“ Um dia uma
folha me bateu nos cílios. Achei Deus de uma grande delicadeza. ” Clarice Lispector.
MOÇA COM BRINCO DE PÉROLA é o retrato
de uma camponesa pintada por Vermeer e se considera um dos seus mais célebres
quadros. A pintura nos comove por vários motivos, mas nenhum deles avança em
direção ao reino das impressões indescritíveis (que todos temos) em velocidade
maior do que a delicadeza que emana de todo o quadro.

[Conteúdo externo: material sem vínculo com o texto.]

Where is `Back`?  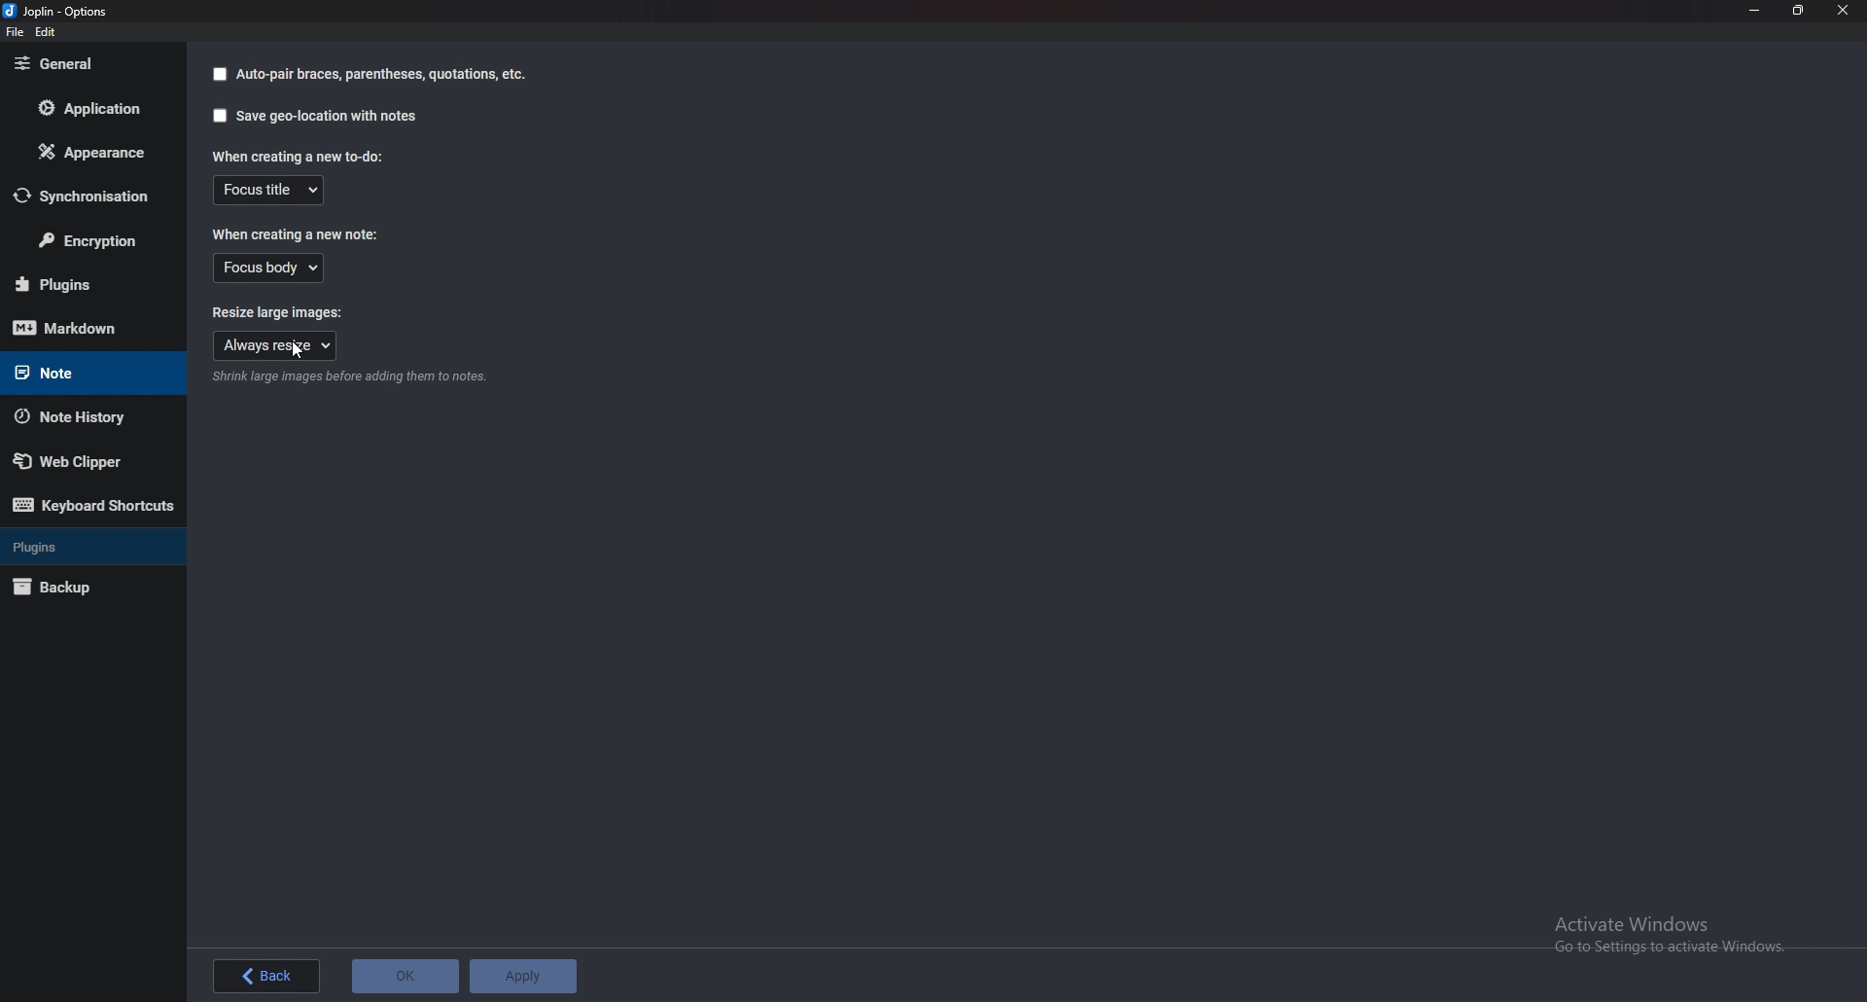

A mulher não tem um rosto de beleza
extraordinária, talvez nem possa ser chamada de bela. O rosto, pequeno, carece
de intensidade para chamar a atenção de um olhar desatento. Seus cabelos,
cobertos por uma touca, parecem cumprir a obrigação de humildade, coerente com
seu destino de moça pobre. No entanto, cabeça virada para trás em direção
àquele que a contempla, ela fita demoradamente e continua fitando sem parar
como se quisesse contar uma história, a sua história, a história de sua – agora
sim extraordinária – delicadeza.
Como contar essa história partindo
apenas do seu silêncio e de seu olhar que fita? Como fazer a sua delicadeza
mover-se?
A escritora Tracy Chevalier se propôs
à primeira parte dessa trajetória quando romanceou Moça com brinco de pérola. São delas as palavras “Quando contemplei
o retrato, tentei imaginar o que Vermeer fez a ela para ficar assim, alegre e
triste ao mesmo tempo. Um belo dia tive a compulsão de escrever a sua história.
Fiz o romance em três dias. O diretor Peter Weber se propôs à segunda.
Os atores principais escalados para o
filme foram Scarlet Johansen com Griet (a moça do brinco) e Colin Firth como
Vermeer. Não li o livro ainda. No filme a história é de uma serviçal escolhida pelo pintor para servir-lhe de
modelo. A carga de empatia erótico-artística que se estabelece entre ambos
provoca a ebulição de sentimentos de ciúme e inveja na esposa e filhos.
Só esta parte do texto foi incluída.